▶ [Task list]:
A) Please sum up the book review below in two sentences.
B) In the book review below, where does Claire Lynch lay out the law of the 1980s?

▶ [Document]:
◆ ◆ ◆ ◆ ◆ ◆ ◆

Then the narrative moves back 40 years to Dawn, Maggie’s mother. When Dawn meets Hazel, suddenly her dull and predictable life is filled with exciting possibilities … but there’s no way she can envisage just how this new friendship, this new love, will change her life so dramatically, and the price she’ll have to pay for straying from the ‘norm’ and ‘accepted’ of the 1980s.

Maggie can barely remember her mother. She was only three when Dawn went out of her life; a loss that was never explained to her; a loss that she’s never been able to discuss with her father. But when Heron starts sorting though years of papers and documents, trying to tidy his life before it’s too late, and Maggie helps him, she comes across papers that completely upend the life she’s known. She’s never been able to accept that her mother abandoned her, it’s affected her own mothering, how she is with her kids, how she tries to be everything she wishes she’d had from a mother. And now … now she sees how she’s been deceived and she and her father must negotiate a new path in their relationship before he dies.

Back in the 1980s it was almost impossible for a lesbian mother to gain custody of her child when a marriage to the child’s father ended. Claire Lynch details the law at the time in an Author’s Note at the end of the book and the details of how the mothers were viewed is shocking. There’s a lot to be shocked by in A Family Matter. There is grief, but love too. There is misunderstanding and there is confusion. Both Heron and Conor tell Maggie, they were different times. And indeed they were. But to what extent does this excuse Heron’s behaviour or indeed, Dawn’s – had she tried hard enough to keep contact with Maggie. It’s a complex story of strong emotions but it’s also beautifully written and I found myself completely caught up and could barely put the book down till I’d finished (so perhaps it was a good job it’s quite short!).

◆ ◆ ◆ ◆ ◆ ◆ ◆

▶ [Recorded data]:

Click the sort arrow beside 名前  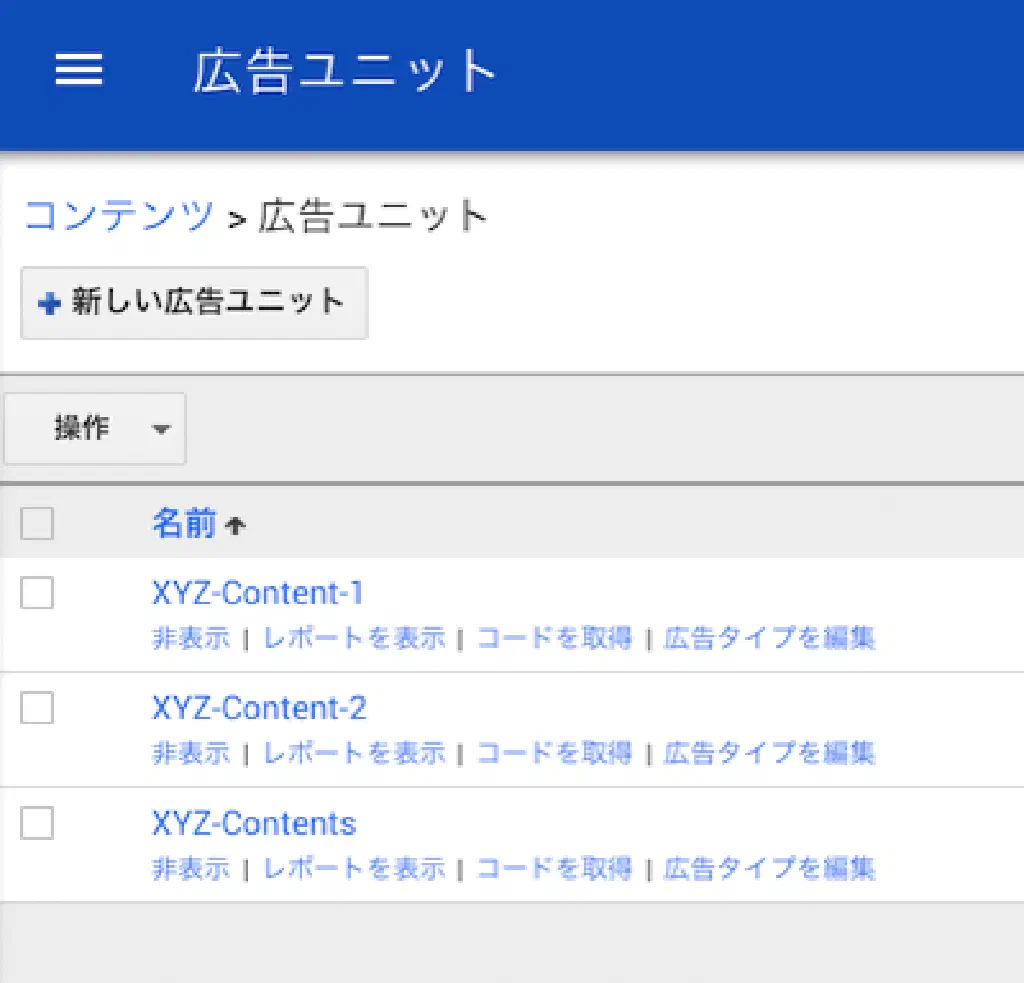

◆ ◆ ◆ ◆ ◆ ◆ ◆

▶ [Full solutions]:
A) The review traces Dawn, who meets Hazel and pays a price for straying from the accepted norms of the 1980s, and her daughter Maggie, who lost her mother at three and, while helping her father Heron sort his papers before he dies, finds documents that upend the life she has known. It notes that lesbian mothers of that era could rarely gain custody of their children, and it calls the book a complex, beautifully written story of strong emotions that was hard to put down.

B) In an Author's Note at the end of the book.